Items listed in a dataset
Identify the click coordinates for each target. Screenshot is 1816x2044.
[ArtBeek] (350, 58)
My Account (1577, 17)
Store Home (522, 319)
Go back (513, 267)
* * *
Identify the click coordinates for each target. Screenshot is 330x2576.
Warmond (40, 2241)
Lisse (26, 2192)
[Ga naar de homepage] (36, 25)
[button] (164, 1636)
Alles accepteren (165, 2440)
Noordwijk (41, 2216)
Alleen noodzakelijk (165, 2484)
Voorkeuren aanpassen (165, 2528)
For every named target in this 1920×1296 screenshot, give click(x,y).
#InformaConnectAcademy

## TASK DIRECTIONS:
Pull out every line of the entries that includes the word "coordinates".

## RESPONSE AREA:
Identify the click coordinates for each target. Screenshot is 1816x2044.
Identify the click coordinates for each target. Screenshot is 330x2576.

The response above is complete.